Phantom turned to Technus, who had frozen in shock as Phantom went on his tirade. “And you! Tell the other ghosts I’m done saving them, too, because none of you care! You don’t care if property is destroyed, or if humans get hurt, or if other ghosts get hurt! All you care about is your stupid Obsessions! You’re too caught up in your own mind to see what you’re doing to everyone around you!”
“But your Obsession is Protection, is it not? You’ve never stepped down from a fight-“ Technus began. Phantom didn’t let him finish.
“My Obsession is Space! If I had my way, I’d spend my nights stargazing, or maybe even on the moon! Instead I’m stuck cleaning up your messes because you can’t control yourselves!” Phantom growled. He glared at the crowd of people who had gathered, curious as to why all fighting had stopped.
“Humans are cruel and hateful. Ghosts are ignorant and careless. I’m tired of wasting my time protecting both sides from the other and being blamed for it. I quit. If anyone dies, or is captured, it’s no longer my problem.“
Like that, Phantom vanished.
The Fentons celebrated, not even noticing Technus make his own escape. The crowd murmured, worry just as prevalent as confidence. The few phones that were recording the event were put away, and later the footage would be checked. Unfortunately, most recordings were corrupted beyond recognition.
Most, but not all.
——————————————————
Amity Park. Ground Zero for the start of the war between the Living and the Dead. Humanity and Ghosts.
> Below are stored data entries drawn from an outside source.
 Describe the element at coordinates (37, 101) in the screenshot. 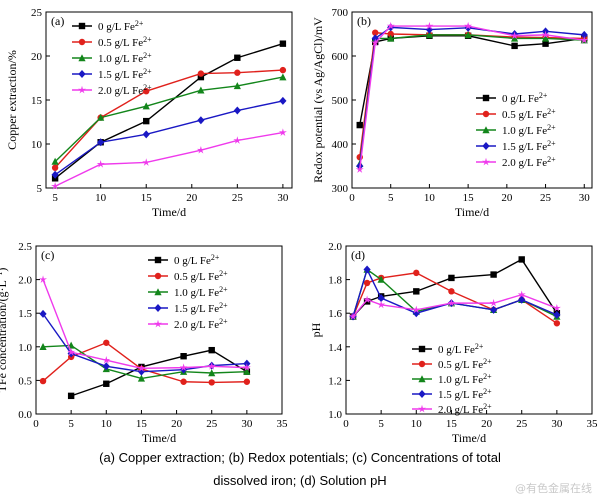

I see `y-tick-label: 15` at that location.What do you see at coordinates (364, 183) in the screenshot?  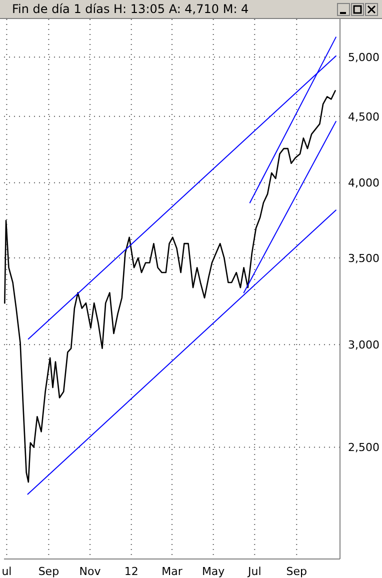 I see `y-tick-label: 4,000` at bounding box center [364, 183].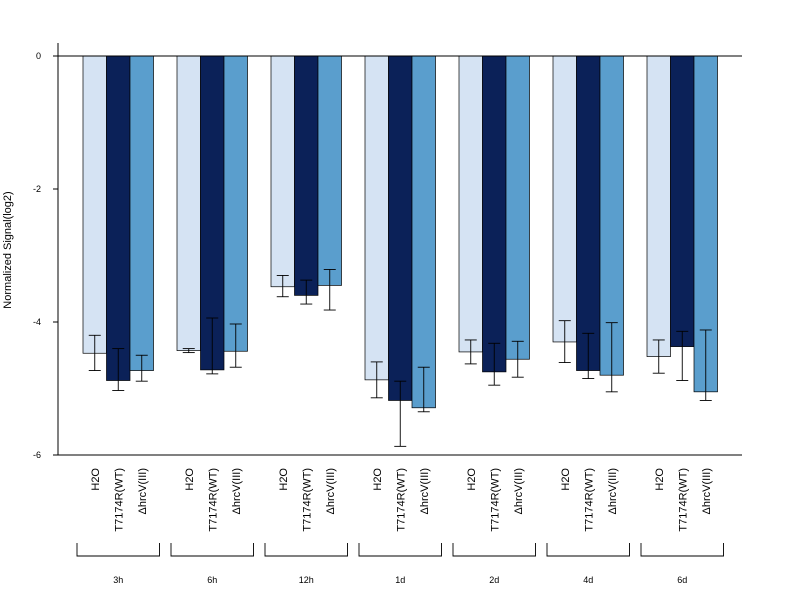 The width and height of the screenshot is (800, 600). What do you see at coordinates (682, 580) in the screenshot?
I see `group-label: 6d` at bounding box center [682, 580].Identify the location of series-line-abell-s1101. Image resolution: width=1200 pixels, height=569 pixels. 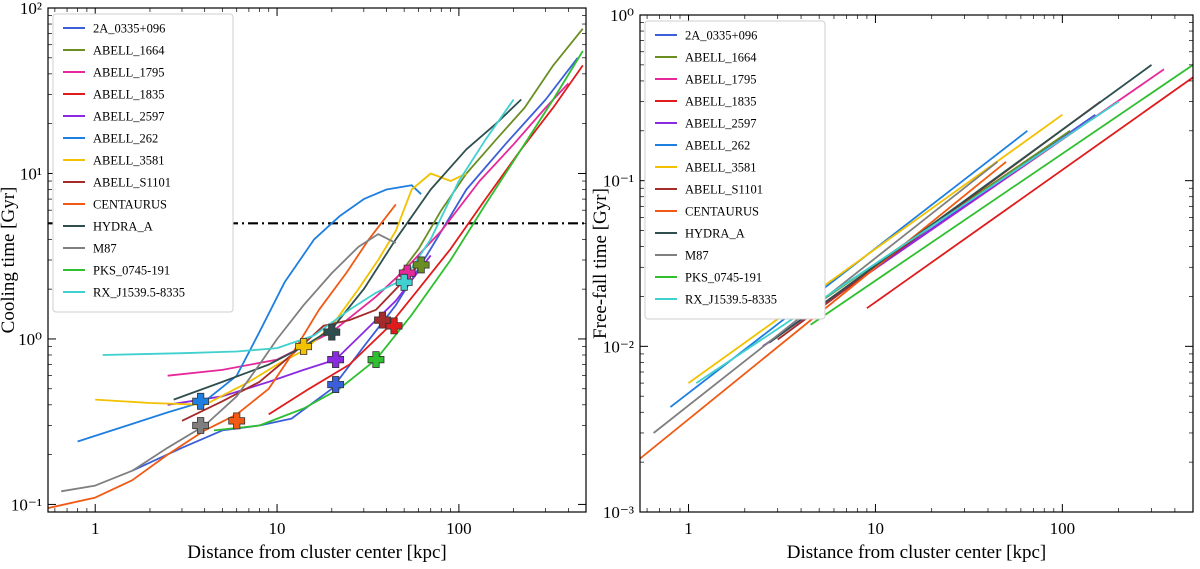
(300, 343).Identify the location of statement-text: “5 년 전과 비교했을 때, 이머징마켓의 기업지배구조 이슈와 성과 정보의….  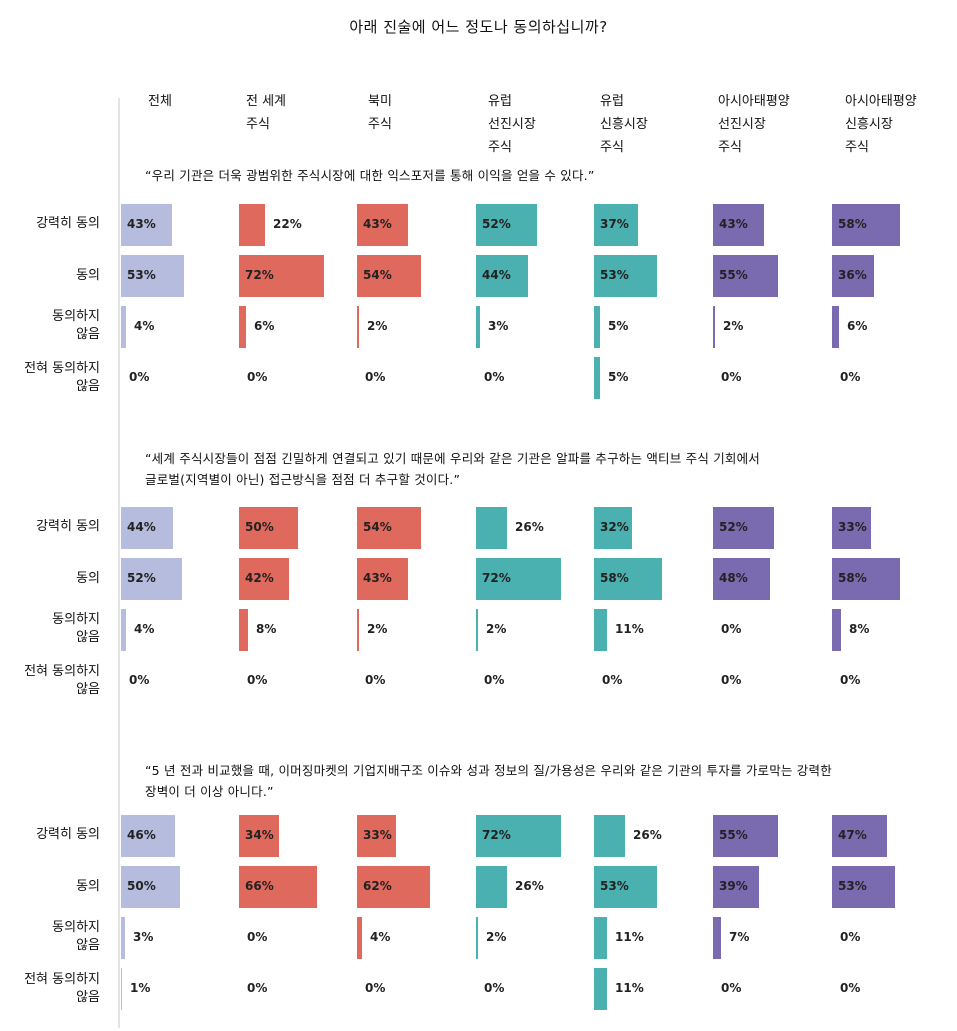
(488, 781). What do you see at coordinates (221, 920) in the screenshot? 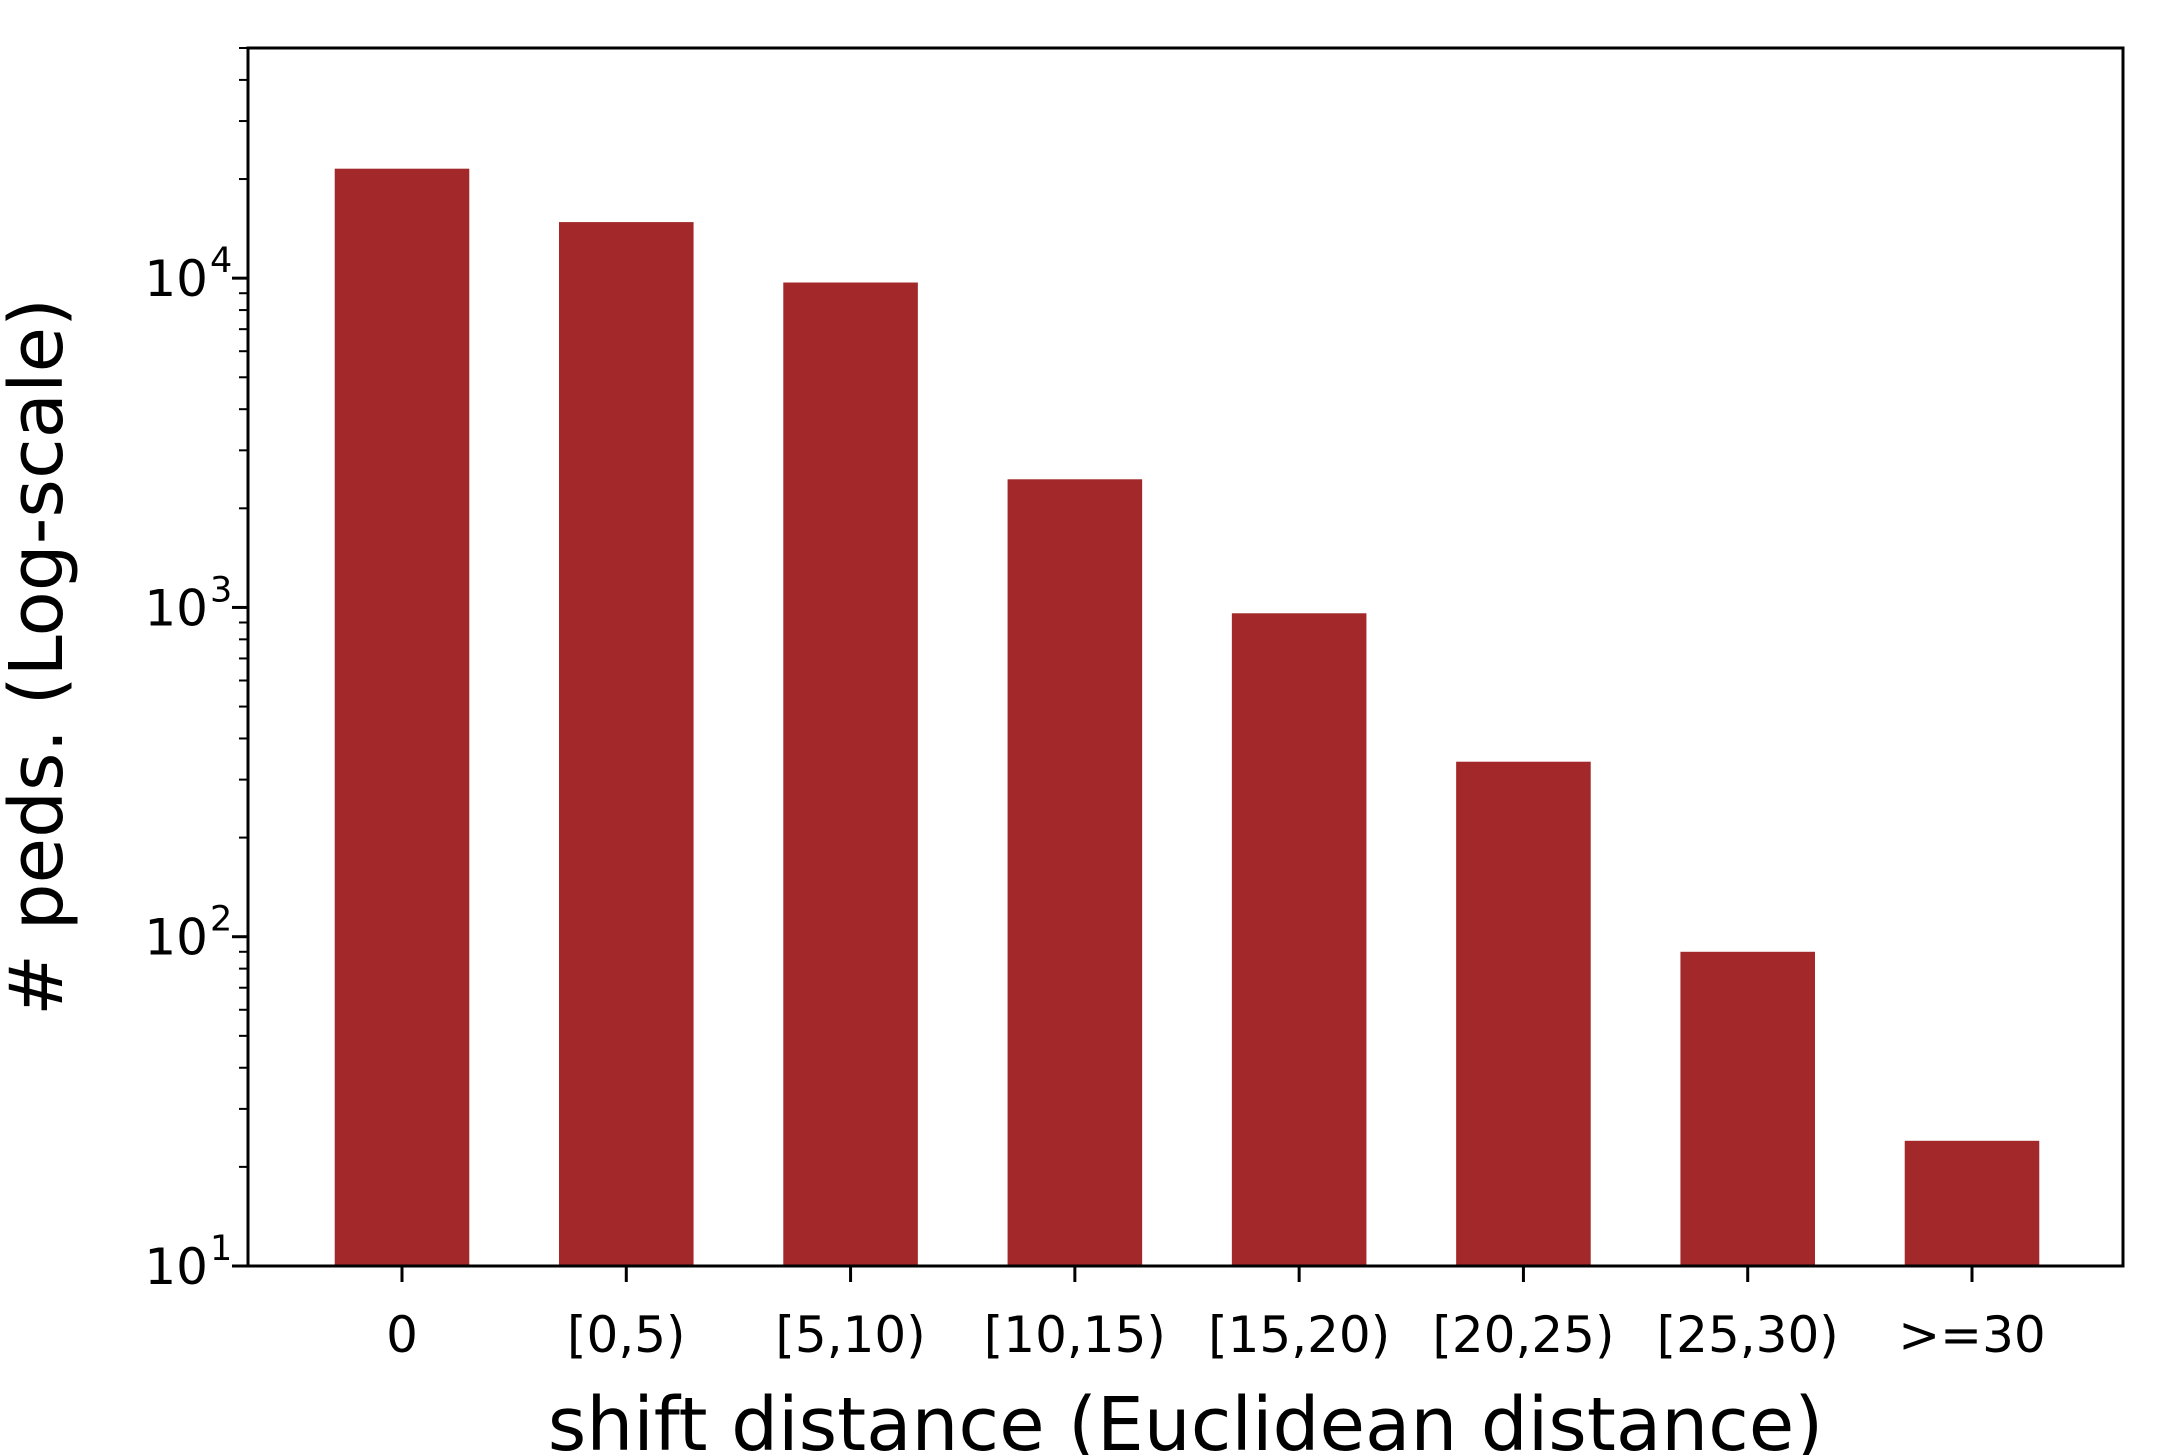
I see `y-tick-exponent: 2` at bounding box center [221, 920].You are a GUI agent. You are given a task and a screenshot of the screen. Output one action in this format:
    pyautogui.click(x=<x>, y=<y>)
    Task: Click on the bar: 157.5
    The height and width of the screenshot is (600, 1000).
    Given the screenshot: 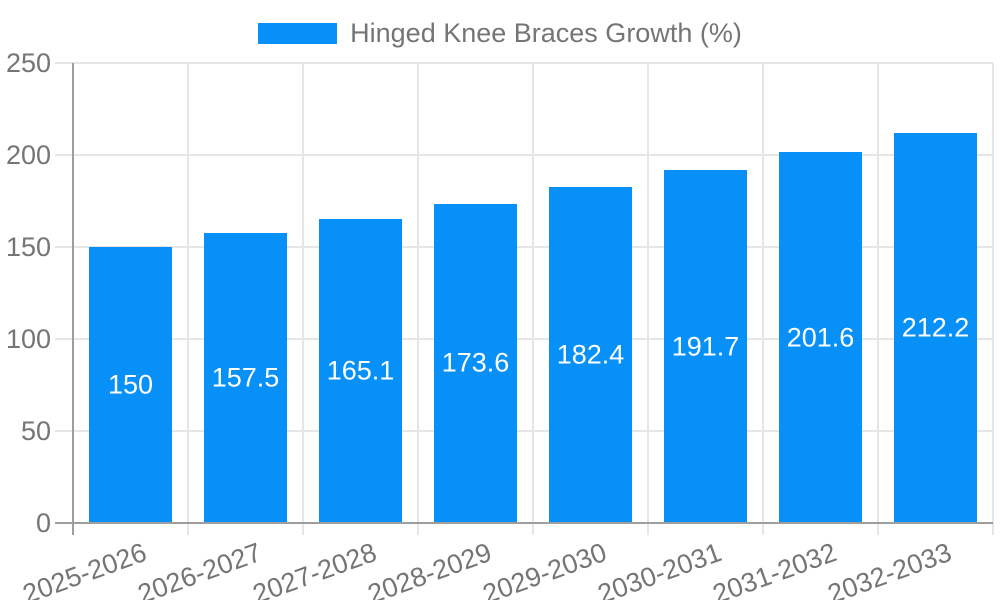 What is the action you would take?
    pyautogui.click(x=246, y=378)
    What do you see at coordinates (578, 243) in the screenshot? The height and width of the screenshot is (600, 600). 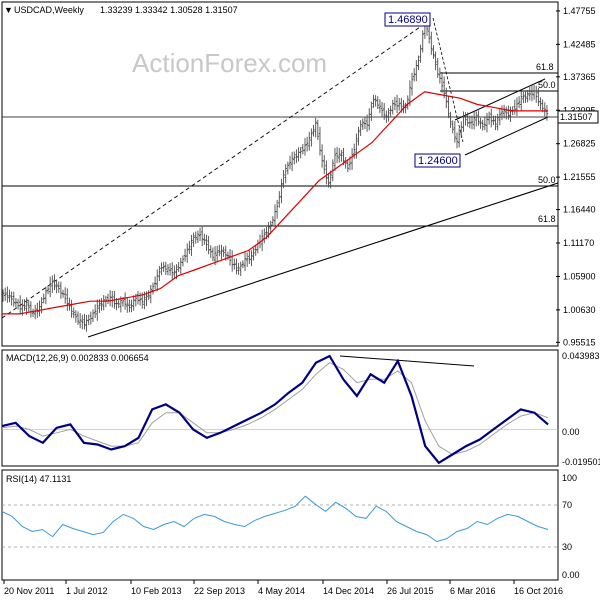 I see `price-tick-label: 1.11170` at bounding box center [578, 243].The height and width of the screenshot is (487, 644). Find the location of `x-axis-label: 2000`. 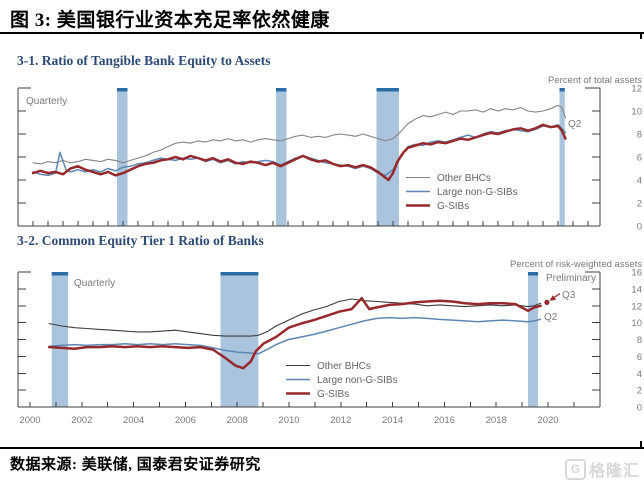

x-axis-label: 2000 is located at coordinates (30, 420).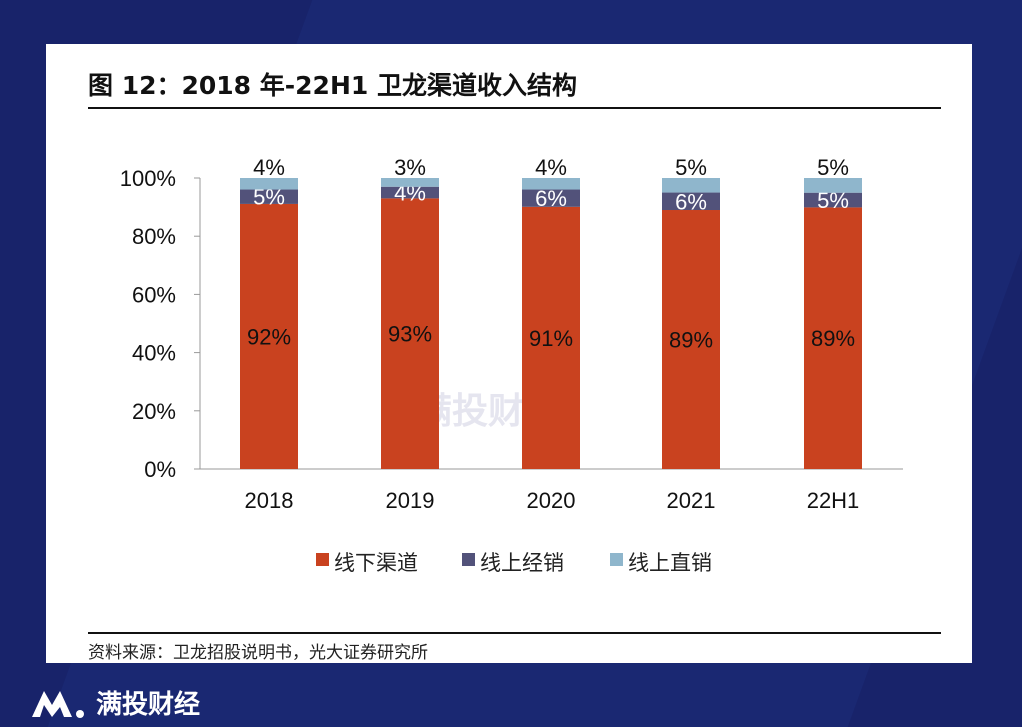  I want to click on logo-icon, so click(58, 704).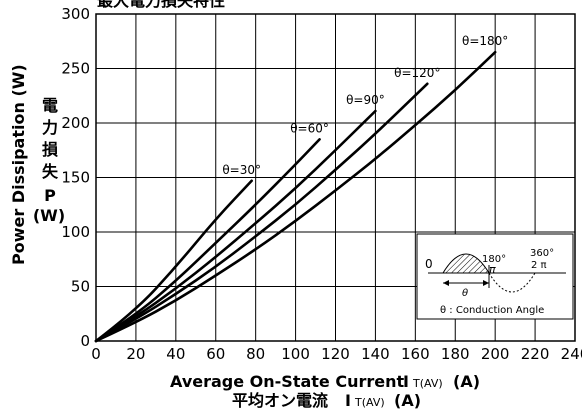  What do you see at coordinates (287, 382) in the screenshot?
I see `x-axis-label: Average On-State Current` at bounding box center [287, 382].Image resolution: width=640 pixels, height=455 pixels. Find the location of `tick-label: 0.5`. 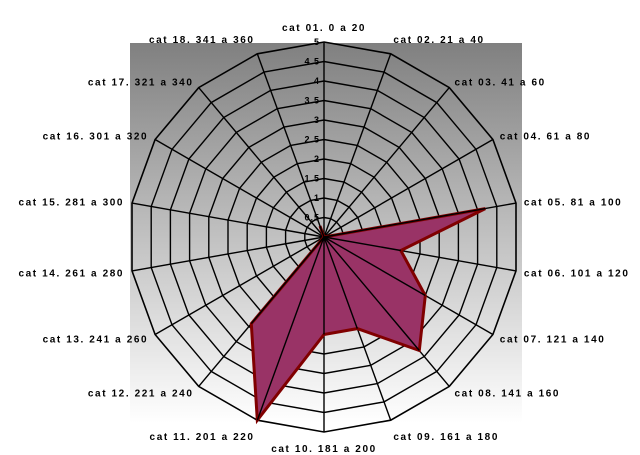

Why it had only recently escalated to this, Batman couldn’t tell. His research found that there had been a portal opened to the Realms years ago, and the laws passed just a year after that. Most of the town was stuck behind an information blackout that the government refused to give access to. Whatever happened, Constantine assured him that it was almost certainly the government’s fault.
After almost three weeks of trying to get beyond the firewalls, he finally figured it out. “Research” that claimed ghosts were nothing but evil. News articles calling “Phantom” a troublemaker. Forums that spoke about how “Phantom” ruined the town while fighting other ghosts.
A video, old and grainy but still clear enough to be used as evidence. A glowing, white-haired boy that told everyone he was done. That he was tired of fixing everything. Of saving everyone. That nobody was good, everyone was bad, and they were on their own.
They used to have a hero, but Phantom left. Without him, both sides tore at each other until there was nothing but an all-out assault. They needed to stop this, but without a mediator they would not make it through to the ghosts.
If they could find Phantom, perhaps they could fix everything before it was too late.